For ancient humanity, the wave was evidence of the activity of elemental and divine beings in sustaining, destroying, recreating the forms of life in the cosmos – movement was inspiration. The modern physicist describes waves in terms of energy, literally the capacity to do work. There is little of the original meaning of the Greek word energoumenos, meaning ‘energised`, but also ‘demoniacally enthused’, contained in the current scientific understanding of energy. Our knowledge of energy is precise, but conceptually characterless, morally neutral – we do not, we cannot, experience the tragic force of the recent tsunami as the bursting forth of an evil dragon from the depths of the suboceanic earth, nor as the wrath of a jealous god.
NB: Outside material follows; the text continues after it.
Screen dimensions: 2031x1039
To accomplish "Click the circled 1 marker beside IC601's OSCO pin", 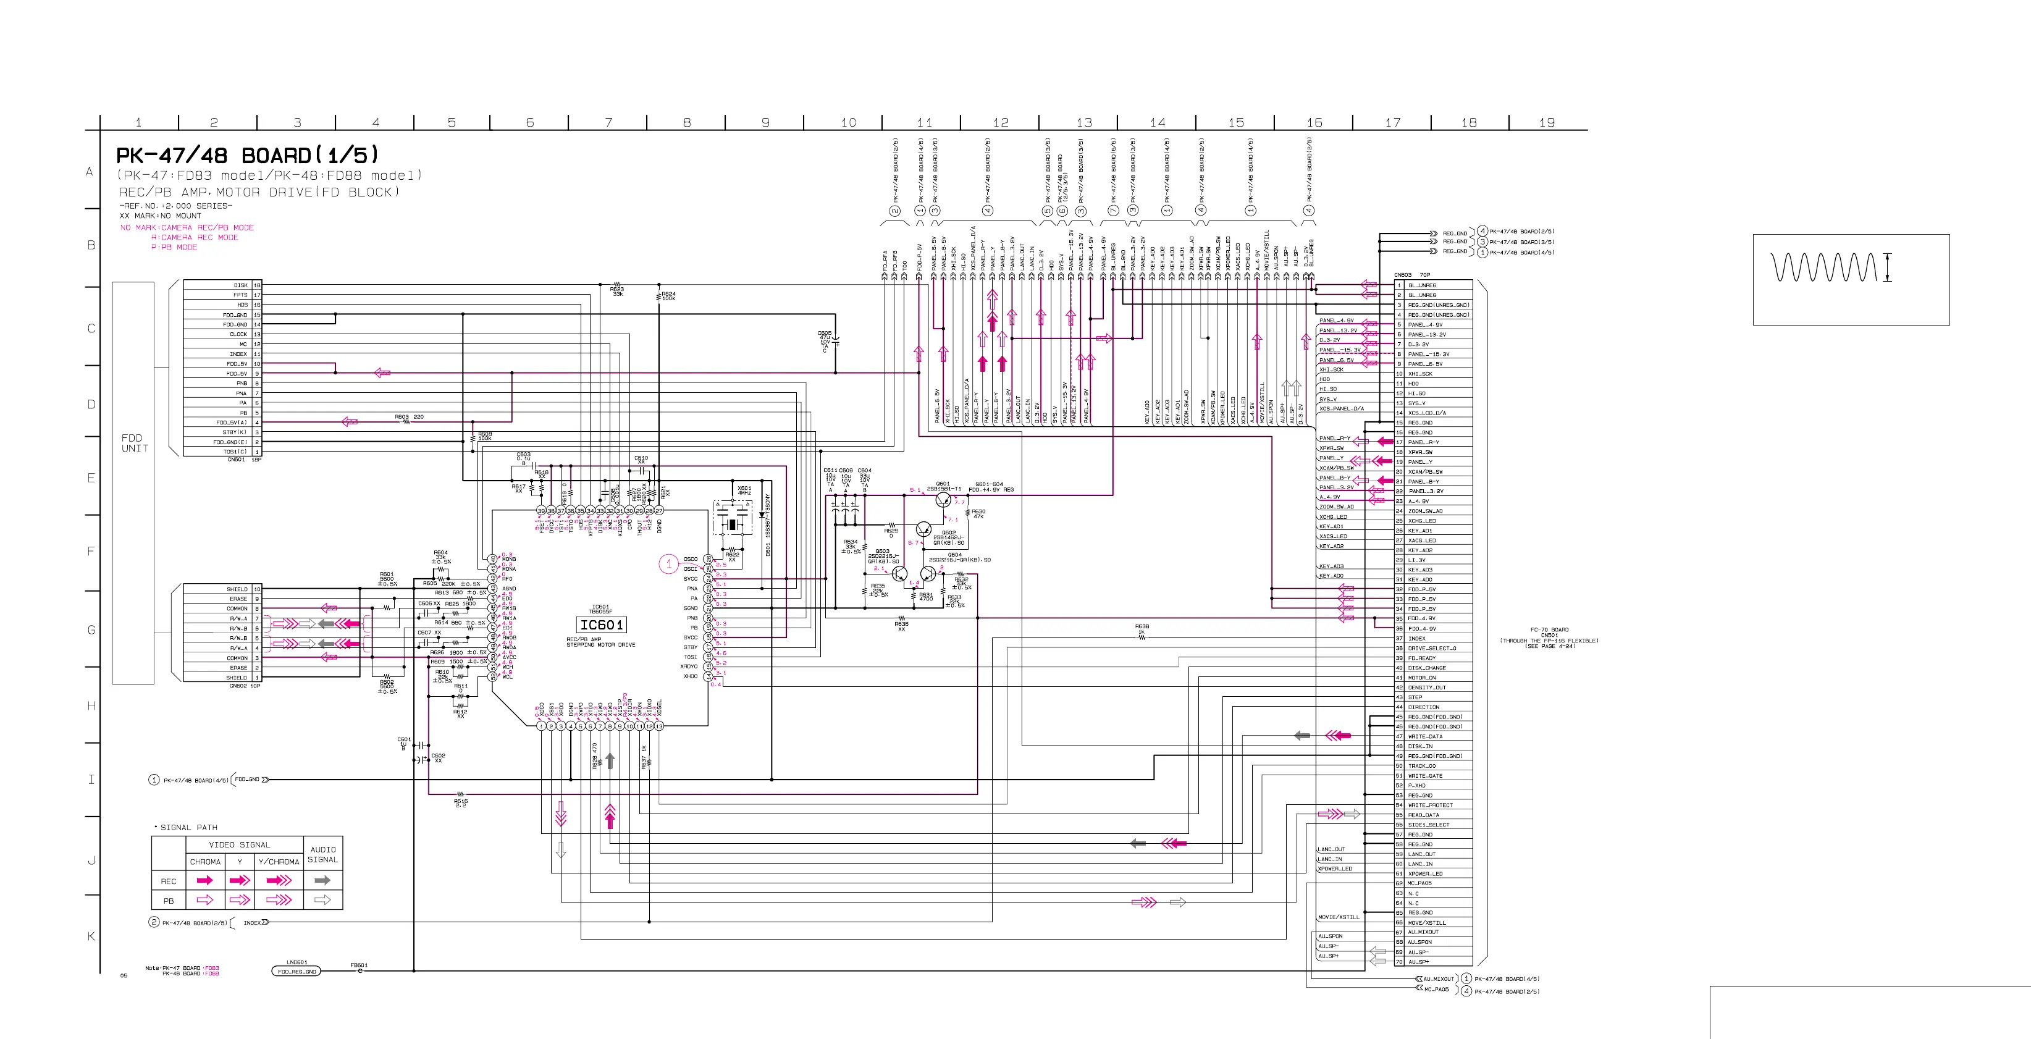I will [669, 564].
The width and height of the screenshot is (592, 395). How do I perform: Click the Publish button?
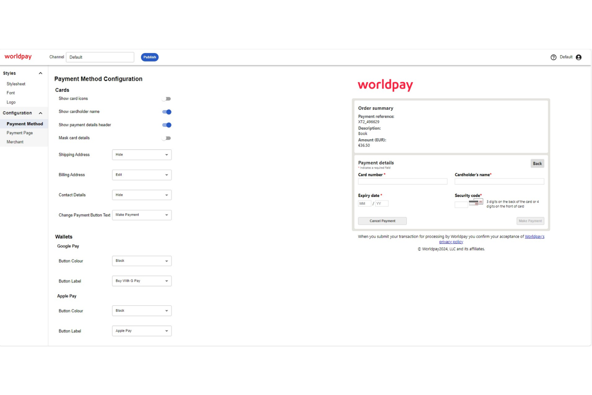click(x=149, y=57)
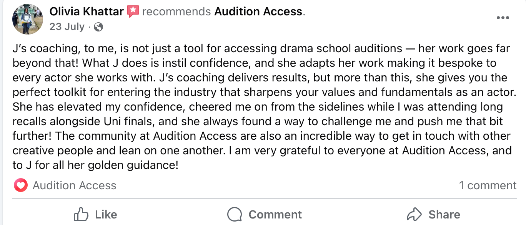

Nature and supernature are blameless, and our moral attention is directed purely to the capacities of human beings to respond to the crisis. Most of our practical responses to the tsunami disaster will involve and employ modern scientific knowledge, for once not playing with energy to create bombs, but motivated by fraternal love. It is untenable then to regard our natural science as less spiritual in potential than the ancient mythic worldview; yet it is what it is –clear, logical, and in its objectivity indeed selfless- because it conceives nature forces to be void of inner character. Moral qualities, such as responsibility and caring, are felt to inhere in humans, not in the nature which humanity studies. This basic feeling, relatively new in history, dissolves impassivity before the forces of destiny; we believe in free will, if not as the power to prevent tsunamis, at least as the capacity to change the suffering of our fellow humans. Our belief in free will, hence the strengthening of our capacity for love, is dependent on our not perceiving an inspired language of gods and demons as destiny in the workings (energies) of nature.

The waves of horror or of compassion, of remorse, love, mourning, fragile hope, continue to swell in human hearts long after the Indian Ocean is subsided; they are fully qualitative, and the more thoroughly they are imbued with morally imaginative thoughts, the more finely differentiated they will be. To describe these waves purely in calculable terms of energy (were it possible) would be to rob them of their essential meaning, for their cause is not physical, not the earthquake itself, but lies in the soul’s capacity for feeling. – Yet the question must arise whether these human, psychical waves are really so different from natural waves. Is the spiritual potential of modern science perhaps only realisable when we reunite our clear, objectively won knowledge of physics and chemistry with an ensouled conception of natural phenomena? No longer hearing the word of God in nature, we have become estranged from her. We study her as though she were a corpse. Who is the ocean?, we might now ask, not out of animistic superstition, but because, from our position of spiritual, if not bodily emancipation from nature we are interested in discovering or creating a new relationship with her. Knowledge is not power, but love – a relationship.